I sat up, and she was gone. I rose and lit the gas, opened the door and looked out at the empty hallway, and in short did every foolish thing that may be imagined, all of them achieving every success that might be expected. That is to say, they availed nothing at all.
It may have been a week or a fortnight before she returned; I recall only that I had nearly been persuaded—this by my own arguments, for I had confided in no one—that the apparition had been a dream, the waking fantasy of an ill-ordered mind.
My master was in the habit of bathing before he retired each Saturday evening. Upon that occasion, his bath had not been ready at the accustomed time, this due to a mechanical difficulty with the apparatus employed to heat the water. He, being still rather in his cups, had berated me soundly for it, and had at last struck me a good, solid blow with his fist. I had suffered worse aboard t
he Jack Robinson, yet the injustice rankled. Thus I, who most frequently welcomed the embrace of Morpheus while the wick still smouldered, as the expression has it, lay awake that night staring at the ceiling, foolishly tormented. How might I have repaired the geyser, as the apparatus is styled? How might I have heated water upon the kitchen stove in more timely fashion than I had? Might I have lit the bedroom fire and employed that? And many more such questions, equally futile.
After lying sleepless for an hour or so, I chanced to glance to my left and beheld her melting through the door. Although dressed in nothing more substantial than an old linen nightshirt, I sprang from my bed. Indeed, I do not remember it, yet surely I did so, for I found myself standing and trembling before her. Should I have shouted? To this day I do not know; I know only that I was so unmanned by astonishment, and, aye, by terror, that I could not speak. My mouth opened, I believe. And closed, too, more than once. But not a sound did I utter.
I saw her as one sees moonlight, thin and lacking all substance, yet undeniably present. Did I think I dreamt? you ask. No, not that or any other thing; write, rather, that my mind was emptied of all thought, every thought having been driven out by fear.

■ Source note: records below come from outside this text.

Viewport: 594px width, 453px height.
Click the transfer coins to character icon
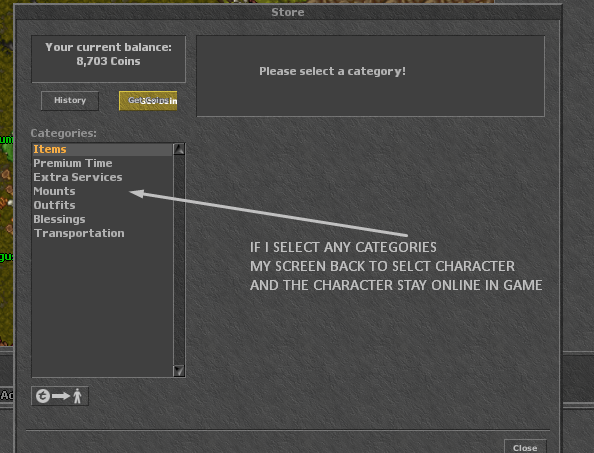pyautogui.click(x=60, y=396)
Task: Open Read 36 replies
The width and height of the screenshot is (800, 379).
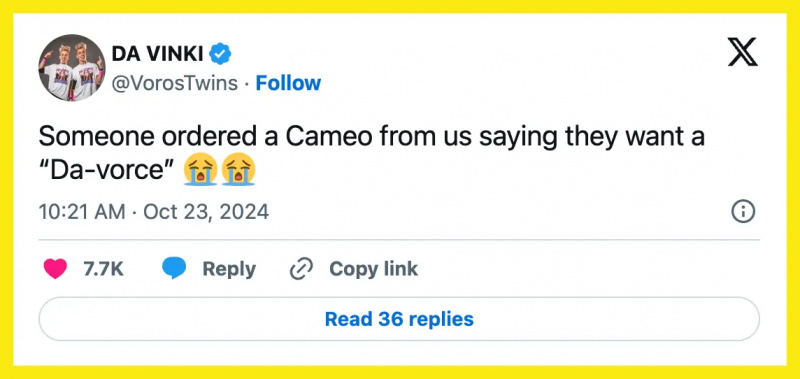Action: 399,319
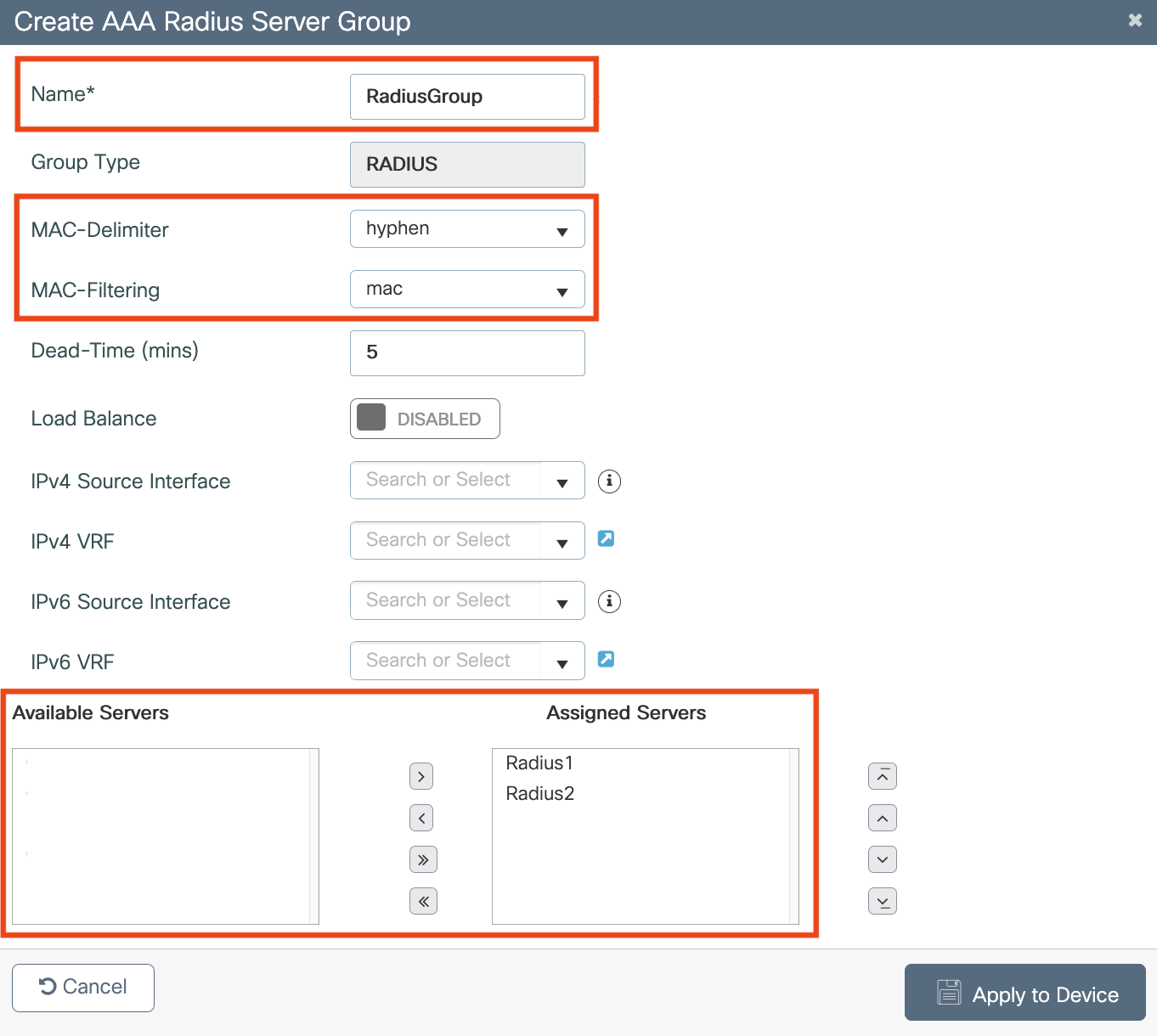The image size is (1157, 1036).
Task: Move selected server down one position
Action: coord(883,859)
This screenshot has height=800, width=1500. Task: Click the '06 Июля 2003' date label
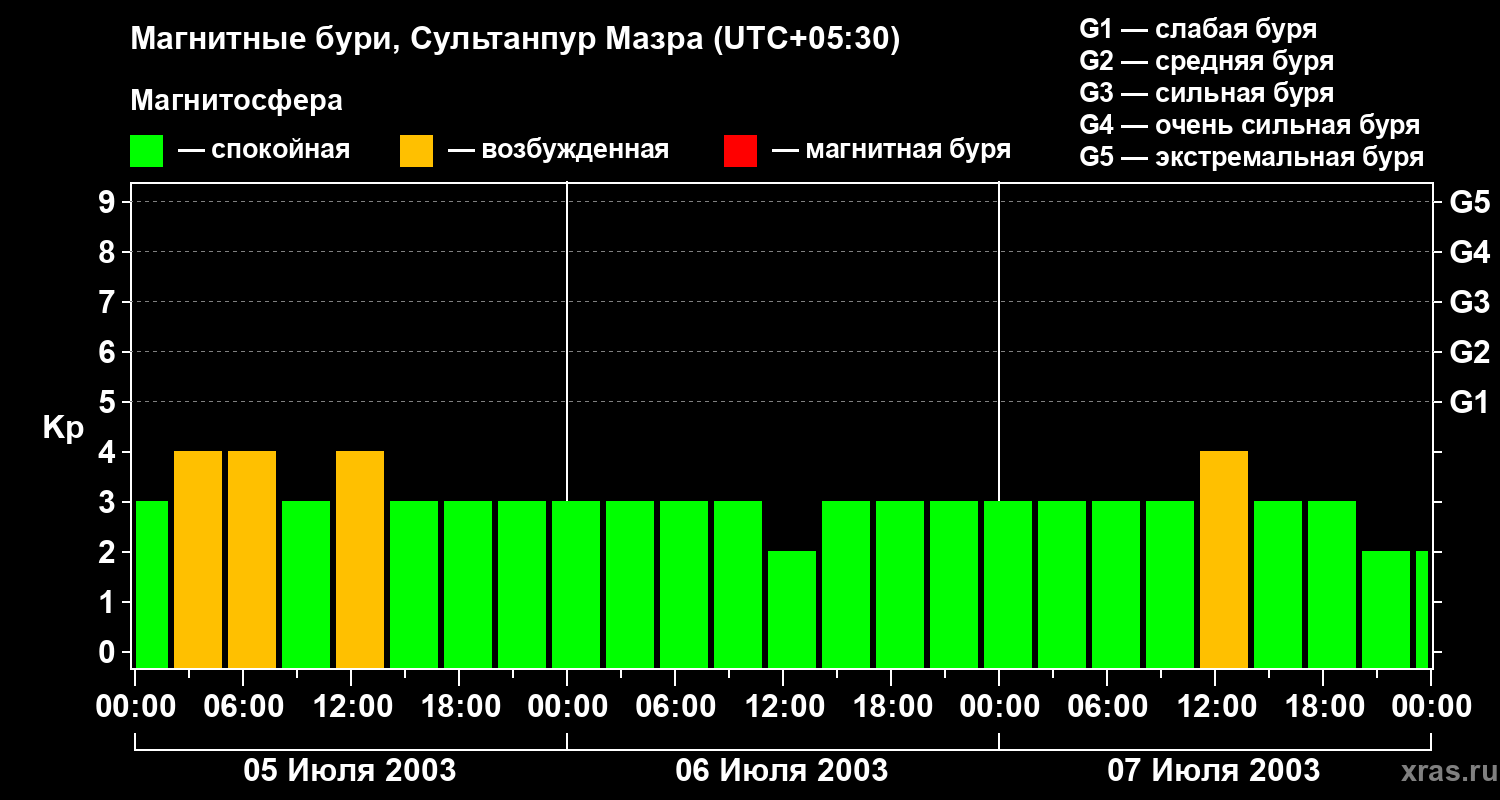782,771
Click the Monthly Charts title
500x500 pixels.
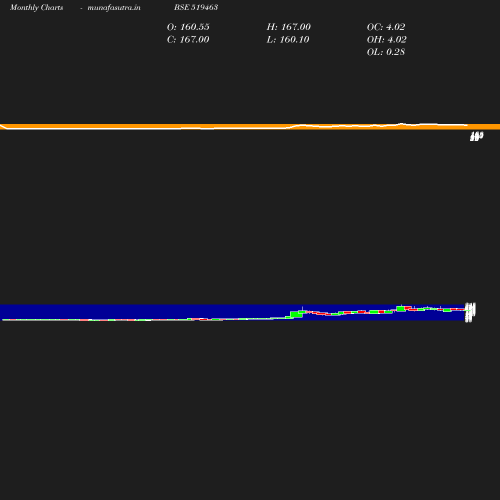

She smiled, and my fear would have grown greater if it could. She gestured; at first I knew not at what, but when she repeated the gesture I saw it was at the stocking I had been darning while the light lasted. I had hurried the work, I confess, in the hope of completing it ere darkness fell; in that I had failed, and thus had left it, still incomplete, by the window, upon the only chair my room in that house afforded. When at last I understood what it was she indicated, I picked up the stocking and offered it to her. Let me say here, sir, and say now that there was no odour as of brimstone nor any such thing about her. Nor did she smell of grave-soil, decay, or the like. No, it was as though in that soft July I had winded a winter’s night, cold and silent.